Background: The role of β-lactams among antibacterial agents in the treatment and management of infectious diseases cannot be under-estimated. Swift actions regarding quality assessment of penicillins (most frequently prescribed β-lactam) supplied to patients especially in circumstances where the products do not conform to specifications remain a challenge, i.e. inability to detect quality products from counterfeit/substandard ones. Objectives: The goals of this study were to develop a simple RP-HPLC method for the simultaneous quantification of amoxicillin trihydrate (AXT), ampicillin trihydrate (APT), benzylpenicillin sodium (BPS), flucloxacillin sodium (FXS) and phenoxymethyl penicillin sodium (PMS) in single and combination dosage forms, detect substandard penicillin antibacterial agents and also detect penicilloic acid, a major breakdown product of penicillins and a major semi-synthetic precursor of penicillins. Methods: Separation was achieved on a Phenomenex® LICHROSORB 10 RP-1 C18 column (250 × 4.60 mm I.D., 5 μm particle size) with methanol: 0.02M KH2PO4(pH = 3.70) (4:6v/v) in isocratic mode as mobile phase.
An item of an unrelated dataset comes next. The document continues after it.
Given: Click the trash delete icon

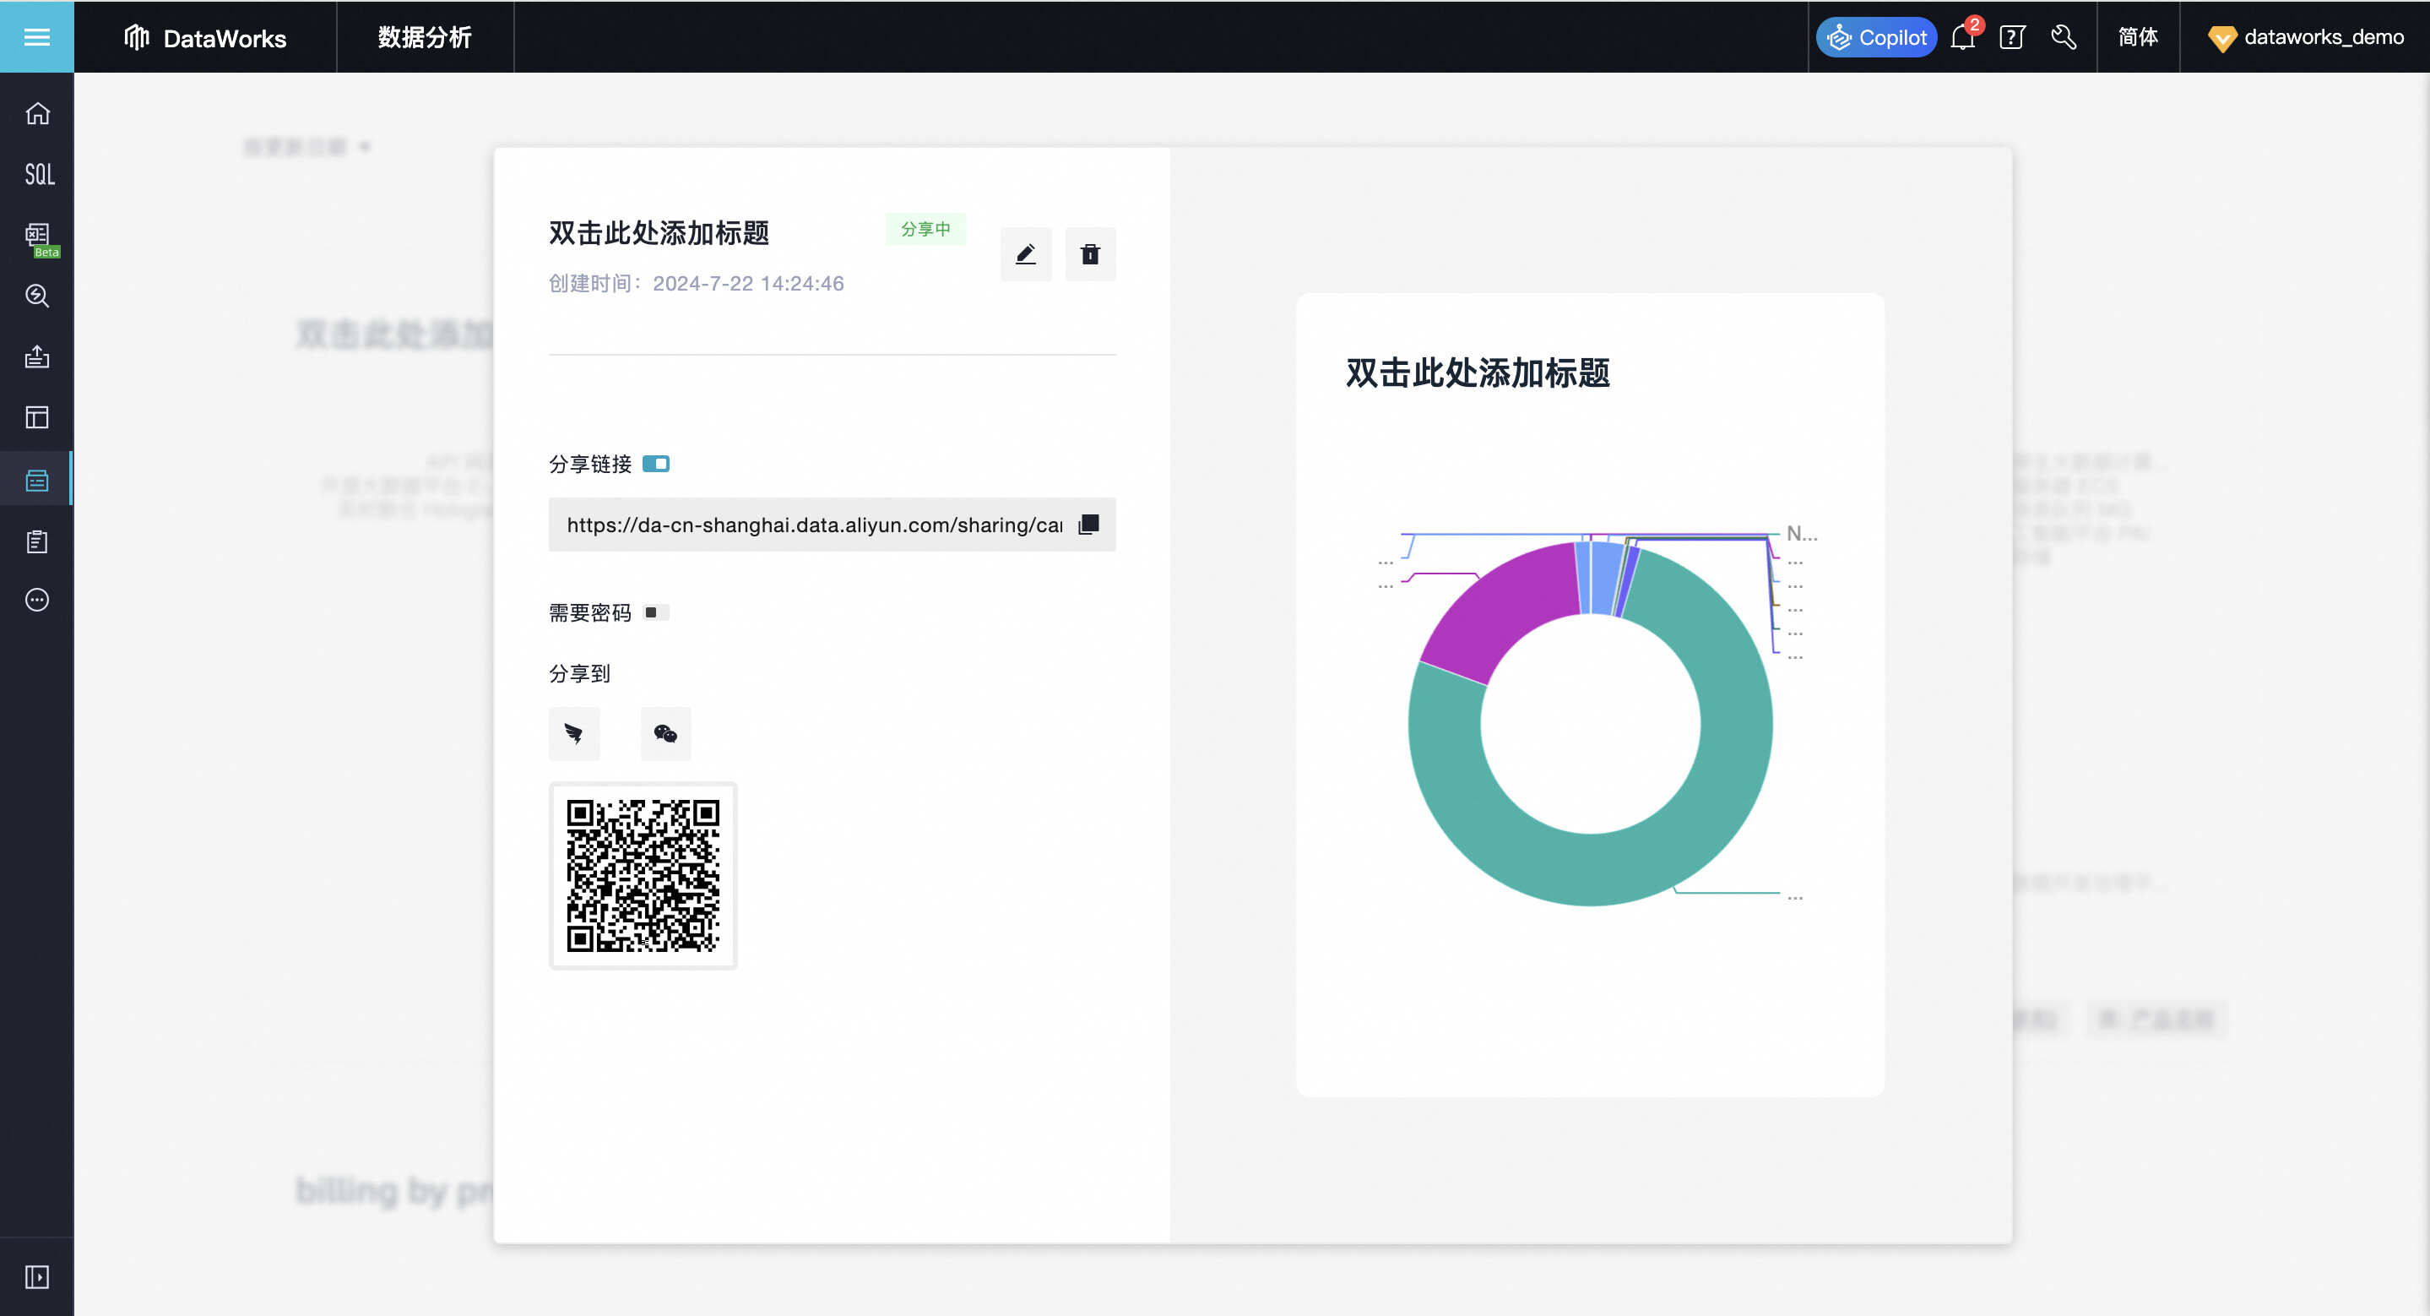Looking at the screenshot, I should (1090, 254).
A flow rate of 1.00 mL/min with UV detection at 225 nm was optimized, validated, and employed to assay samples from the Ghanaian market. Results: The calibration plots for the determination of the penicillins showed correlation values (r2) between 0.9984 - 0.9995 in the concentration range of 0.005 - 0.1%w/v. Accuracy for the analytical method was confirmed with mean recoveries (n=3) in the range of 99.88 - 101.33%, 100.01 - 100.66% and 99.10 - 100.79% at concentration levels of 80, 100 and 120% respectively. Method precision with relative standard deviation (RSD) obtained for intra-day precision were 1.62 - 4.03% and the inter-day precision were 1.22 – 3.97%. The developed method was found suitable for the detection of penicilloic acid and could distinguish between good quality and substandard penicillin antibacterial products sampled from Kumasi metropolis. Conclusion: The method is suitable for the simultaneous assay of AXT, APT, BPS, PMS and FXS in either single/multi – component dosage forms. It is also applicable for routine screening of penicillin antibiotics  for adulteration and counterfeiting and the detection of penicilloic acid, a major decomposition product in penicillins.